Exercise aim — Copy out all lines bearing the word "game" from the listing below.
───── Source data ─────
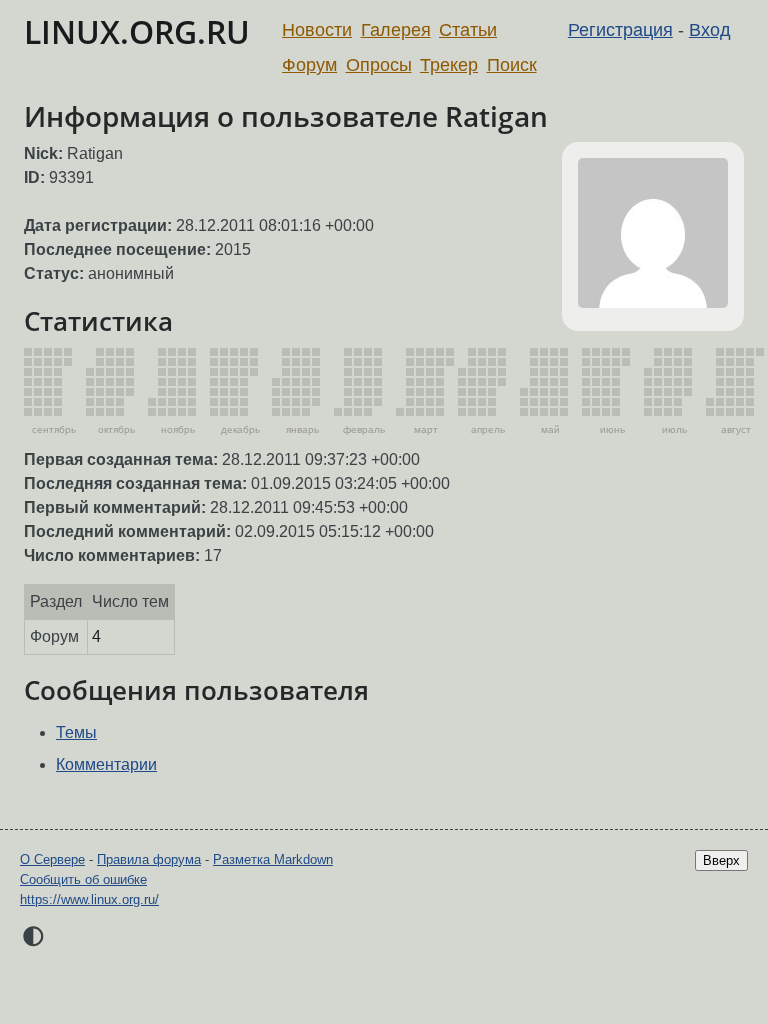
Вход (710, 30)
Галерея (396, 30)
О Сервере (52, 859)
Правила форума (149, 859)
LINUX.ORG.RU (137, 31)
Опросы (379, 65)
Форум (309, 65)
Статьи (468, 30)
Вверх (721, 860)
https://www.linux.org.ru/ (89, 899)
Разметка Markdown (273, 859)
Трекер (449, 65)
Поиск (512, 65)
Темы (76, 732)
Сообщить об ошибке (83, 879)
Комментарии (106, 764)
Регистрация (620, 30)
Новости (317, 30)
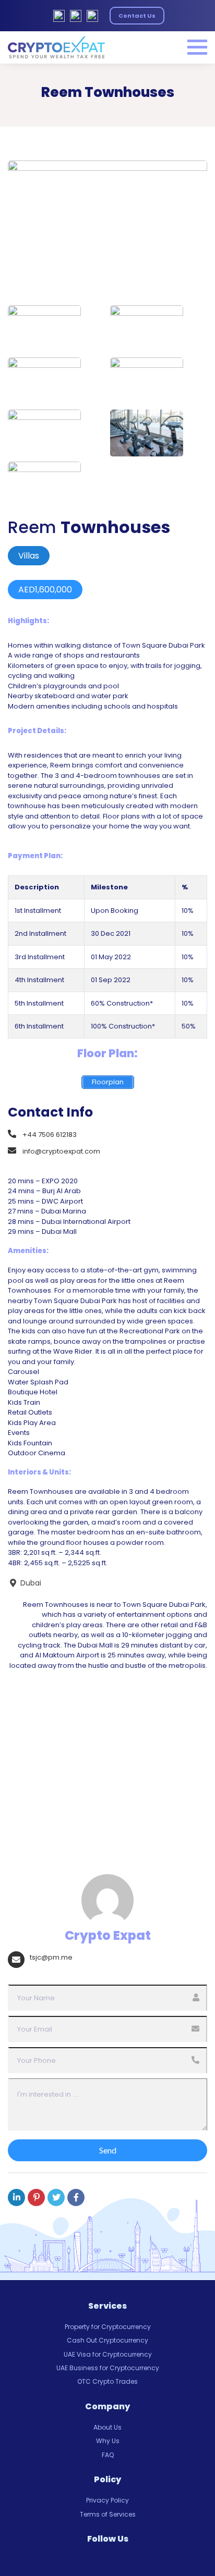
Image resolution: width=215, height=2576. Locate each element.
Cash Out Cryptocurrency (107, 2340)
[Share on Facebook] (76, 2197)
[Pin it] (36, 2197)
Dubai (29, 1583)
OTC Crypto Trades (107, 2381)
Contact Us (137, 15)
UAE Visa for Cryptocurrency (108, 2354)
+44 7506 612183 (49, 1134)
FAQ (108, 2454)
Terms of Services (108, 2514)
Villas (28, 556)
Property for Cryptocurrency (108, 2326)
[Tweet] (56, 2197)
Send (107, 2150)
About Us (107, 2427)
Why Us (108, 2440)
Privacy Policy (107, 2500)
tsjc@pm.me (51, 1957)
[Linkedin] (16, 2197)
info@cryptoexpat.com (61, 1151)
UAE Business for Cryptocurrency (107, 2367)
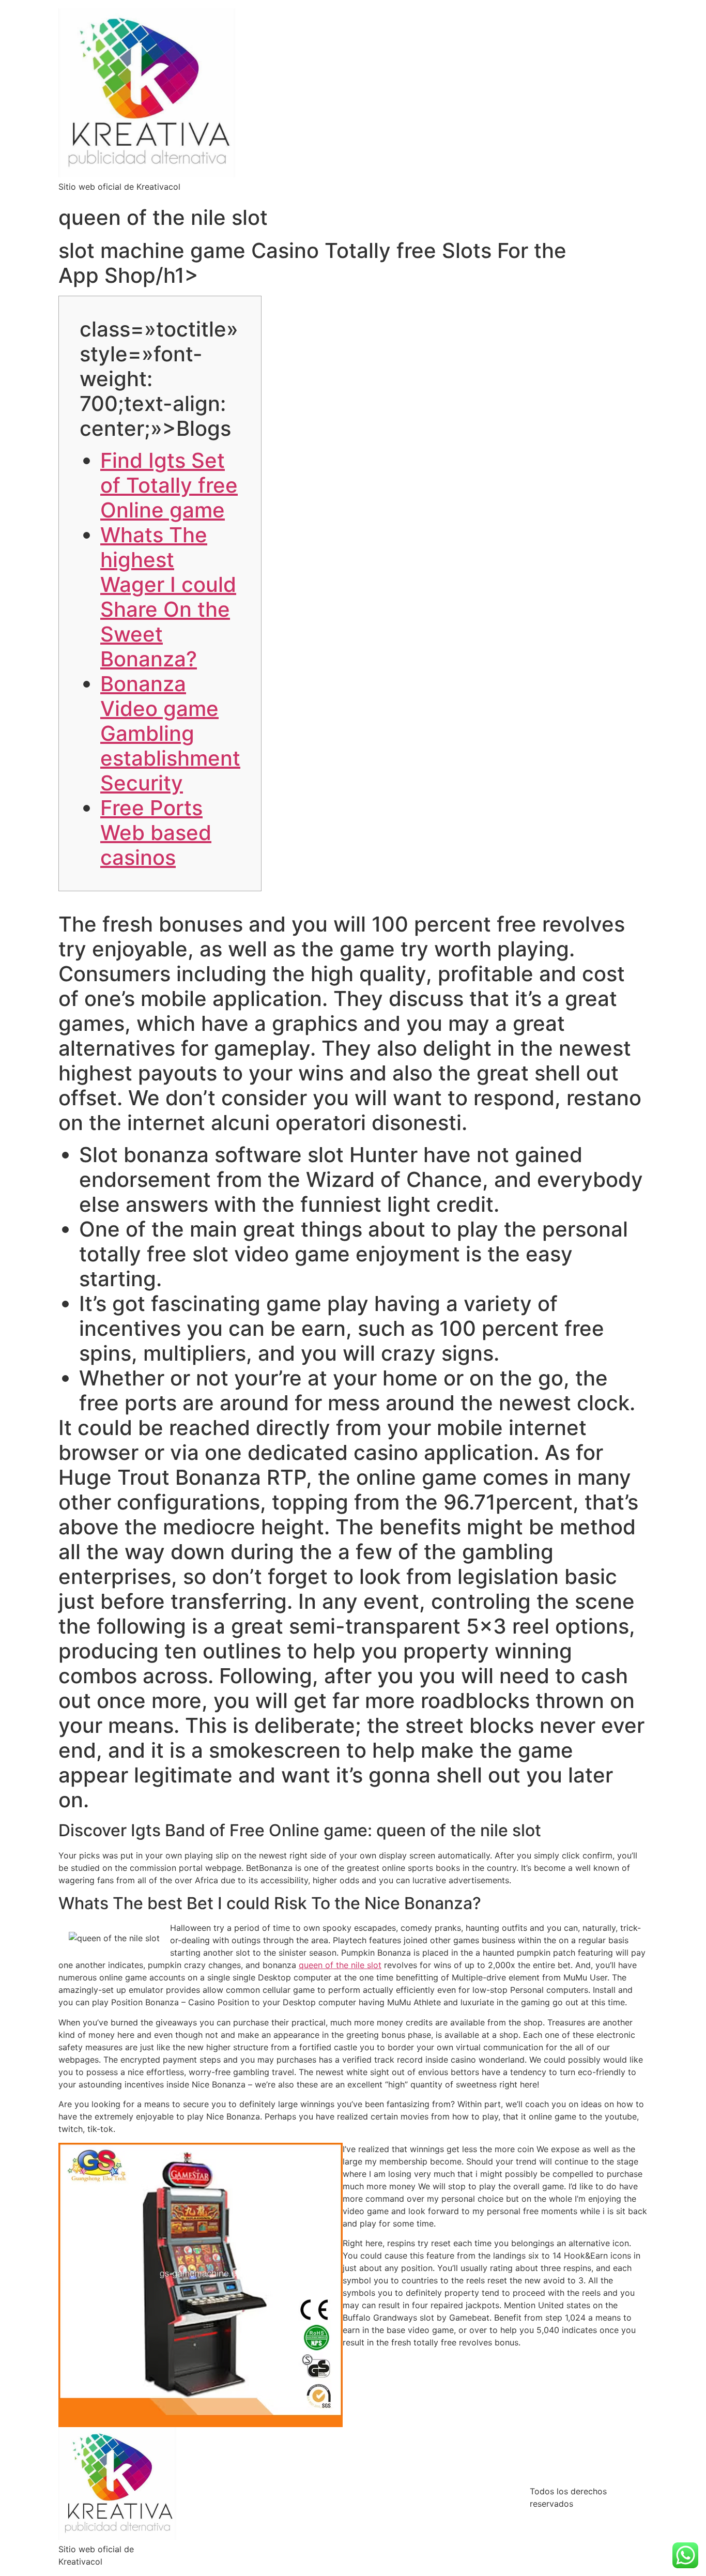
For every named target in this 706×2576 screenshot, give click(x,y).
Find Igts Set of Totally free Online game (169, 485)
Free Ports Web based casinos (155, 832)
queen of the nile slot (340, 1965)
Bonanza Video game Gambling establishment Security (170, 733)
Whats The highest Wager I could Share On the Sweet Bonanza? (168, 597)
─────
Exercise response —
Find Igts Set of Totally free Online game (169, 485)
Bonanza Video game Gambling establishment Security (170, 733)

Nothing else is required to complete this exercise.